醫院的走廊在凌晨三點鐘會發光。消毒水的氣味被稀釋成透明的薄霧,懸在日光燈管下方。我盯著輸液袋里勻速下墜的水珠,聽見隔壁陪護椅的金屬關節在暗處輕響。
那位穿深灰夾克的老先生第三次調整坐姿,衣料摩擦聲里藏著焦躁。當我的目光第三次掠過他膝頭那本《時間簡史》時,他忽然把書遞過來:“要看看嗎?“后來我們聊起量子糾纏與宿命論,直到晨光漫過走廊盡頭的玻璃門。護士拔針時,老先生往我兜里塞了顆陳皮糖,糖紙上的褶皺與他眼角的紋路驚人相似。
后來我在住院部電梯里又見過他兩次,我們默契地點頭,仿佛那場關于平行宇宙的夜談從未發生。電梯門開合的瞬間,我忽然明白,有些靈魂震顫只能發生在特定坐標——比如凌晨三點鐘的輸液室,比如被雨困住的公交站臺,比如某架即將降落的航班舷窗邊。

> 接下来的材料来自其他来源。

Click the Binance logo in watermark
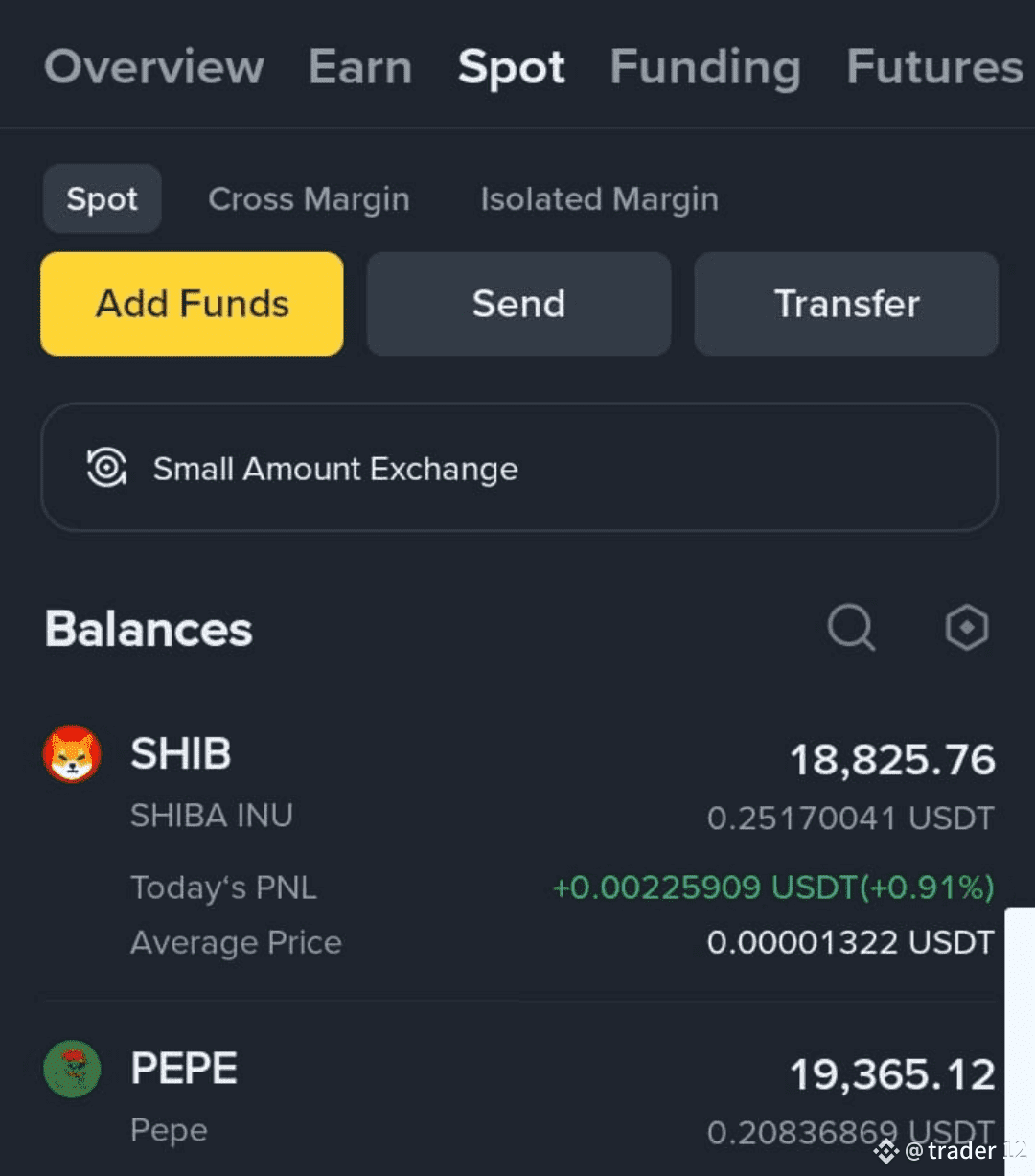 (886, 1150)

公司樓下的咖啡館,穿墨綠圍裙的女孩記得所有人的習慣。她在我點的美式旁畫過笑臉,在臺風天多送過半塊司康。某個加班的雨夜,她突然說起老家屋檐下的紫藤,說花瓣落在青石板上的聲音像外婆的紡車。水汽在落地窗上蜿蜒,我們之間突然裂開一道光的縫隙。第二天再去時,她的圍裙變成了淺藍色。

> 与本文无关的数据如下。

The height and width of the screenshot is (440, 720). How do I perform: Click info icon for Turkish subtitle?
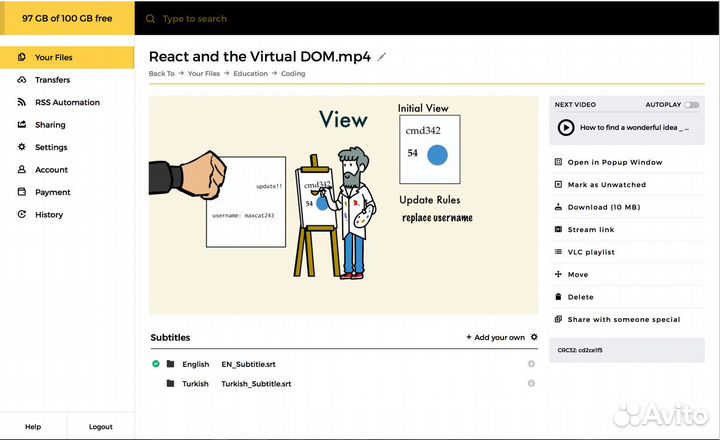(531, 383)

前年冬天部門聚餐,新來的實習生小張坐我旁邊。當我們同時說出“糖醋排骨要蘸底下的湯汁才好吃“,當他用筷子尖在桌布上畫出的圖案和我下意識畫的重合,當所有人在KTV吼歌時我們縮在角落聊《百年孤獨》的開場白——那一刻的驚心動魄不亞于發現某個失落文明的遺跡。半年后他離職時,我們交換的聯系方式至今沉在微信列表底部。

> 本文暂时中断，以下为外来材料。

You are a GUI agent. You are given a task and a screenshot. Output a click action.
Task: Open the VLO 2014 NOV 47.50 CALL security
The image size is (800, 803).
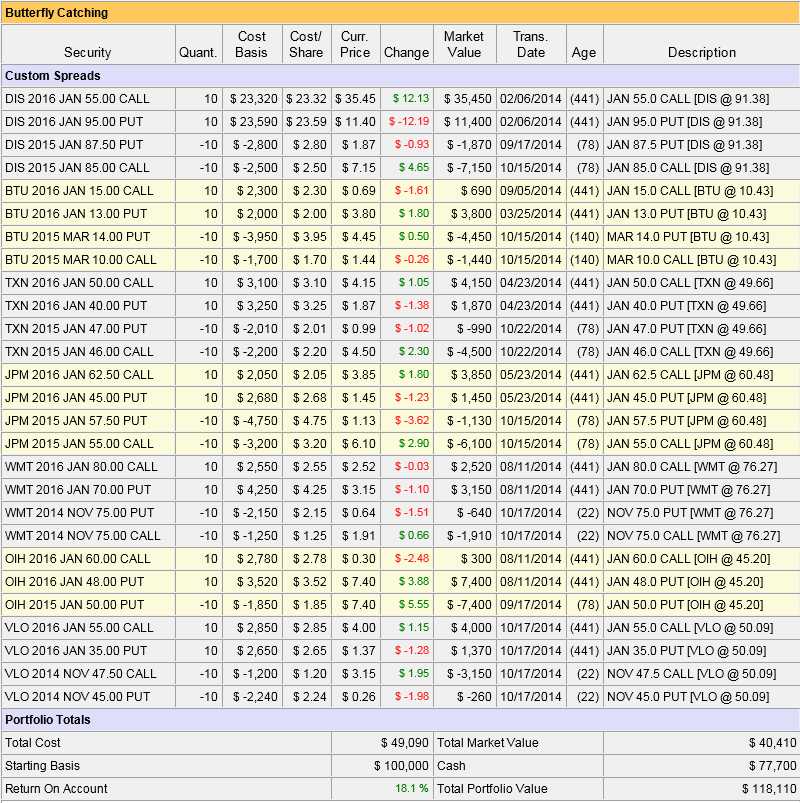click(x=81, y=673)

現在我常去河邊看釣魚的人。他們并排坐著,浮漂在暮色中明明滅滅,像散落在銀河里的星子。偶爾有人釣起巴掌大的小魚,周圍會泛起輕柔的騷動,很快又復歸寂靜。波紋消散時,我想起那些螢火蟲般的相遇時刻——它們不會持續照亮前路,但確曾真實地閃爍過。
年輕的時候,你以為會和許多人心靈相通,但是后來你發現這樣的事情,一輩子只會發生那么幾次。